Friday, November 30, 2012

The F-80 Shooting Star: an Adolescent Romance

In 1952, when I was about twelve, I began drawing things. I say "things" because that's what I soon discovered I could do best. People, animals, vegetation, etc. gave me problems and since there were no art teachers in my school (or in most others at that time I suppose) to help me overcome these difficulties, I stayed with what I could do pretty well. Things like buildings, houses, cars, and airplanes.

The drawing process was fun to me and I spent countless hours drawing at home and sometimes during class with my work hidden by an upright book. I especially enjoyed drawing the aircraft of WWII and the Korean War. One plane I drew many times was the Lockheed P or F-80 Shooting Star, the first operational jet fighter of the USAF. I liked the way the plane looked and I loved that name...Shooting Star.

Unfortunately, none of my drawings from that time, survive.

Although initial issues kept it out of WWII, the plane was designed, developed, and built by Lockheed in 1943 in just 143 days. The plane, though slower and less maneuverable than the Russian MIGs, did see lots of action in Korea.

I'm sure I saw pictures of the F-80 in magazines and newspapers at the time and those served as my inspiration.

The aircraft had a beautiful curving kind of fuselage with scoops on both sides for the Allison J33-A-35 engines. I always drew the plane with those wing tip fuel tanks which to my adolescent imagination gave it a more menacing look.
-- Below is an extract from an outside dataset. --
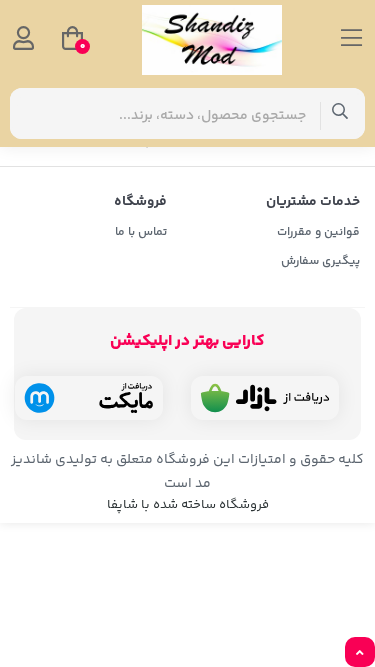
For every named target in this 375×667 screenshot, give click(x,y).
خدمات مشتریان (313, 202)
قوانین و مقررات (318, 232)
In the Korean conflict, the slower Shooting Star was eventually replaced by the faster swept wing F-86 Sabre. The website (a great source of aircraft data) says that a little over 1700 of the F-80s were produced. In the late '50s and all through the '60s the F-80 continued to serve in the air forces of several South American countries.

The plane was also modified as the T33 trainer aircraft and was used extensively to train American fighter pilots from the late '40s on through the '60s but other countries used it as late as the '80s. Wiki says the T33 was even employed by the Cuban Air Force in combat during the Bay of Pigs and scored several kills.

The Shooting Star is out of production today but it still lives on in my memory and imagination.


  1. There was an old guy I used to fly "safe pilot" for when he needed some instrument time in the log. He was a former WWII fighter pilot still sharp as a tack. One day we were just talking and he told me he had never seen an ugly airplane! I kinda think he was right.

  2. I agree, Scooney. Even those old wood, wire, paper, and dope biplanes of WWI were beauties.

  3. I shared your love of the F-80/T-33 in my youth. But I learned to HATE that airplane back in the '60s when it was used to evaluate radar coverage on weekly test flights called PEGE (Performance Evaluation Ground Environment) and pronounced like the girl's name. MUCH work ensued if one failed one of those flights and that damned T-33 had an absurdly low radar cross-section. I'd venture we (the radar guys) failed about a third of those flights.

    Thanks, Dan. ;-)

    1. Buck, One thing I've learned in my dotage: there's always a downside to everything! :-)

  4. Also a fan of the F-80/T-33. Had a beautiful model of the T-33 back in the day. All silver she was. Good memories, thanks Dan!

  5. Sarge, Thanks for stopping by. I did build models too, but never got a kit for the F-80. The last one I remember building was a model of a Grumman Wildcat F4F. My uncle flew Corsairs off of what he called a "jeep" carrier in the Pacific at the end of WWII. I'm going to do a post on those two planes one of these days.